Fig. 1.—Battle of Tolbiac and Baptism of King Clovis.—Fac-simile of a Woodcut in the “Mirouer Historial de France,” in folio, printed in Paris by Galliot du Pré in 1516.

Fig. 2.—Gallo-Roman Lords of the Fourth Century.—Sculpture from the Tomb of the Gallic Consul Jovinus, General under the Emperor Julian, at Rheims.

Fig. 3.—Mounted Barbarian in the Roman Service.—From an Antique Monument.
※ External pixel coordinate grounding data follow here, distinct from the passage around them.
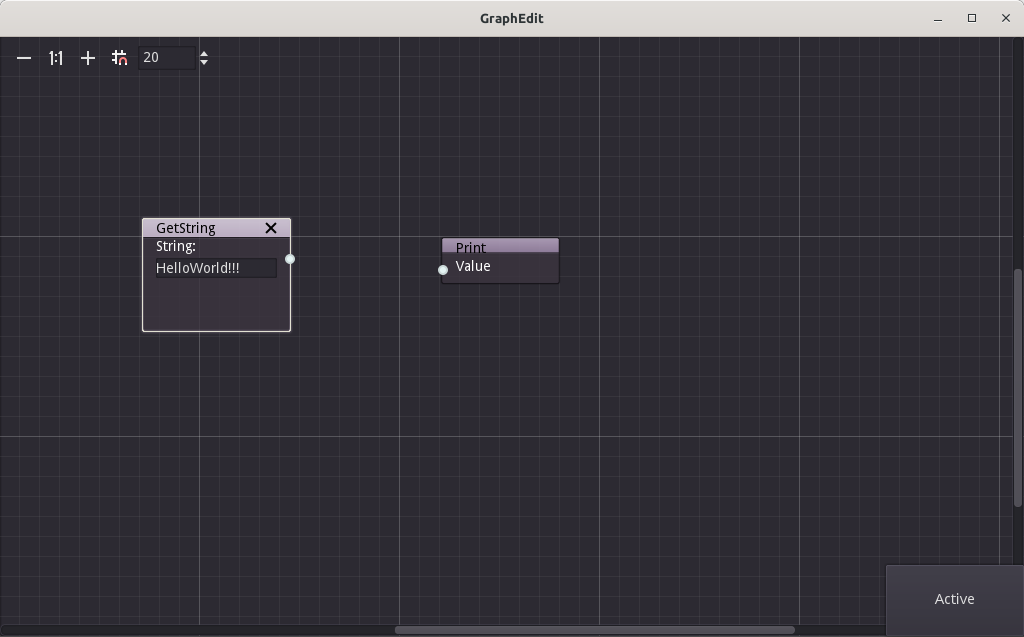The width and height of the screenshot is (1024, 637).
Task: Increase snap distance with up stepper arrow
Action: (x=204, y=52)
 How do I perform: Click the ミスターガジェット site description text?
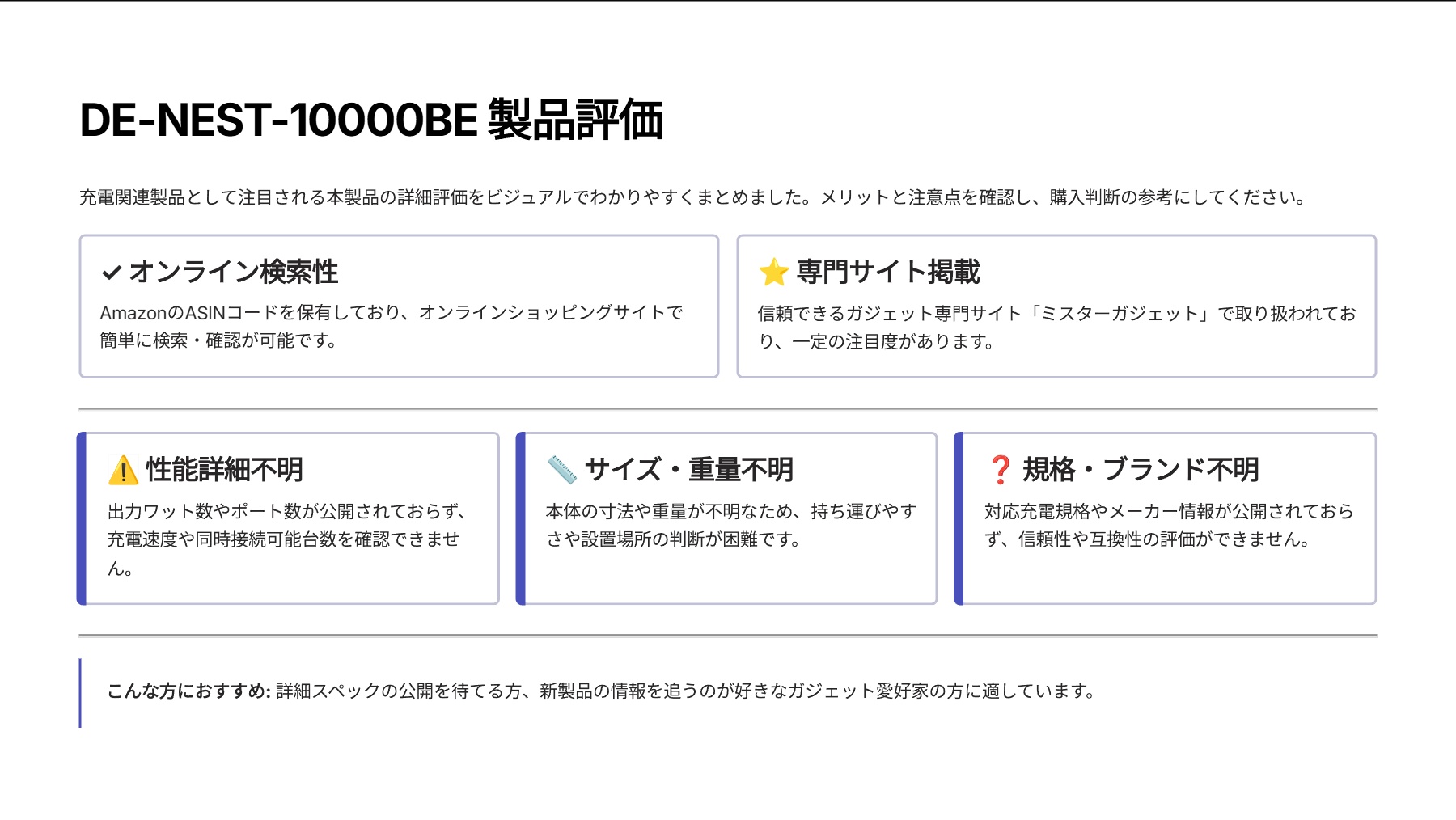[1056, 328]
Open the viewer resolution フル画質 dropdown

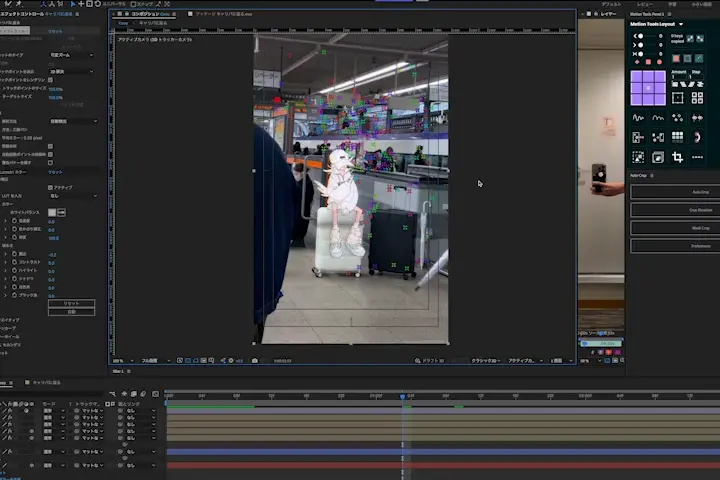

Master of France, of Germany, and of Italy, and protector of the Church, Charlemagne (Fig. 4) enjoyed all the prerogatives of the Western emperors. On two occasions he delivered the Holy Seat from its enemies, and in Germany as well as in Italy he placed his sword at the service of the Christian faith. One of the popes, Adrian, bestowed upon him the dignity of patron; another, Adrian’s successor, Leo III., placed, in the year 800, the imperial crown upon his head. Then might have been seen, better than in the days of the Roman and Greek Emperors, the spectacle of the Church protected by the head of the State, to whom the seignorial aristocracy paid feudal obedience, and who controlled with an iron hand their tendencies to schism. Feudalism, which was gathering strength, and which already knew its own power, never retrograded; it sometimes halted and was at rest, but it was only waiting a more propitious season to continue its path. Charlemagne’s successors were, in fact, neither the kings of France nor the emperors of Germany, but the feudal lords, the great landowners; and their power waxed all the greater from the fact that, in 853, an edict of Charles the Bald ordered the reconstruction of the ancient manors, the repair of their fortifications, and the construction of new ones, so as to arrest the devastating invasions of the Normans, of the Saracens, of the Hungarians, and of the Danes. Thus Europe became dotted with fortresses, behind which both nobles and villains found a refuge against the new flood of barbarians. There was soon scarcely a stream, a mountain pass, or an important road which was left undefended either by military posts or by strong walls (Figs. 5 to 10). The invaders, formerly rendered so bold and indomitable by the fear they had succeeded in inspiring, now ceased their raids, or at most ventured no farther than the shores on which they had disembarked. Little by little a sense of security returned to the inhabitants, and the welfare of the civilised world was assured. A service of this importance, rendered by the nobles and seigniors to society at large, naturally gave them legitimate claims to the exclusive guardianship of the frontiers which they protected from the common enemy.

Fig. 4.—Statue of Charlemagne (formerly in the Church of Saint-Julien-le-Pauvre, Paris).—Eleventh to Twelfth Century.